PSL proponuje poprawkę w projekcie przyszłorocznego budżetu, przenoszącą 300 mln zł ze środków Kancelarii: Prezydenta, Sejmu i Senatu na podwyżki dla lekarzy rezydentów. Zdrowie musi stać się priorytetem dla tego i następnych rządów - przekonywał szef PSL Władysław Kosiniak-Kamysz.

Lekarze rezydenci protestują od 2 października; część z nich prowadzi protest głodowy w Dziecięcym Szpitalu Klinicznym w Warszawie. W sobotę ich przedstawiciele złożyli w kancelarii premiera pismo, w którym przedstawili swoje postulaty.
Kosiniak-Kamysz na konferencji w Sejmie ocenił, że cała ta sytuacja pokazuje "bezczynność" rządu i jego niechęć do rozmowy. "Szczególnie nie jestem w stanie zrozumieć ministra zdrowia (Konstantego Radziwiłła), który - mówiąc kolokwialnie - nie staje na głowie, żeby zakończyć ten protest" - dodał.
Jak mówił, jeżeli lekarze rezydenci oczekują podwyższenia wynagrodzeń do trochę ponad średniej krajowej, to jest to możliwe - jak wyliczył Kosiniak-Kamysz - za 241 mln zł. Wskazał, że w projekcie przyszłorocznego budżetu, 300 mln zł ma być przeznaczone na zwiększenie środków Kancelarii: Prezydenta, Sejmu i Senatu.

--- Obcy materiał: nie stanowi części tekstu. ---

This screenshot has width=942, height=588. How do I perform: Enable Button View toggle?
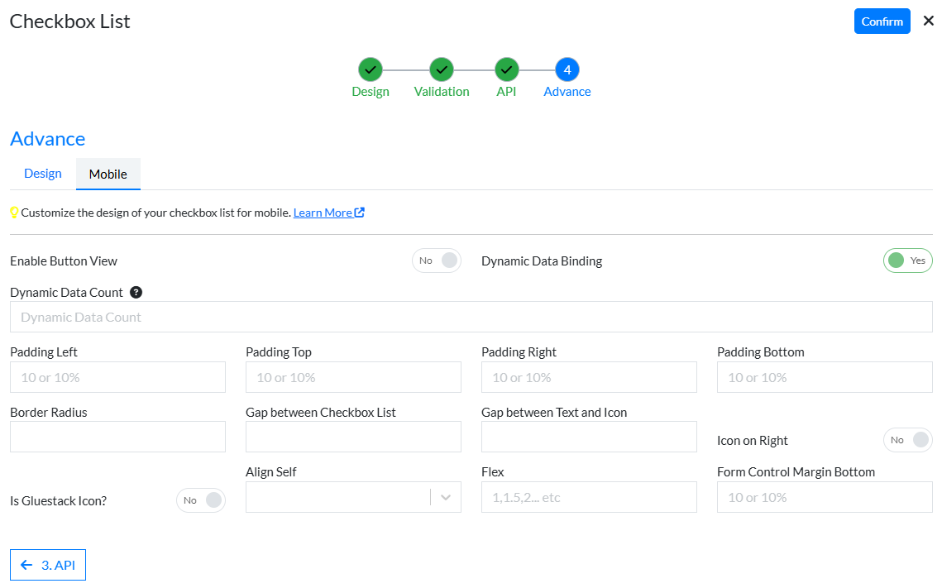tap(436, 260)
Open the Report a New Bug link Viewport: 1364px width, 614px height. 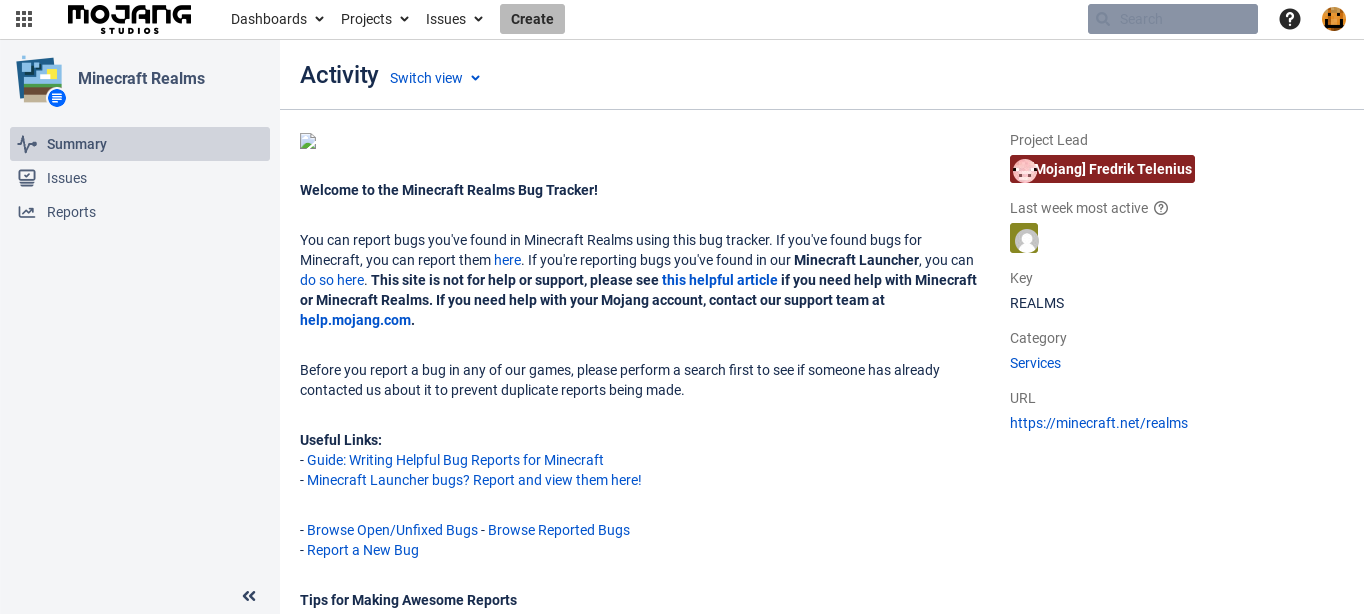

Prezes PSL zapowiedział, że jego ugrupowanie przedstawi poprawkę do projektu przyszłorocznego budżetu, która przesunie środki z finansowania trzech Kancelarii, na podwyżki dla lekarzy rezydentów. "Politycy mogą sfinansować podwyżki dla rezydentów (...). Niech zapłacą za dostępność do lepszej jakości opieki zdrowotnej, za normalnie warunki pracy dla lekarzy rezydentów" - zaznaczył. Według Kosiniaka-Kamysza, nie ma prostszego rozwiązania tego problemu.
Prezes PSL przekonywał, że zdrowie musi stać się priorytetem dla tego rządu i następnych.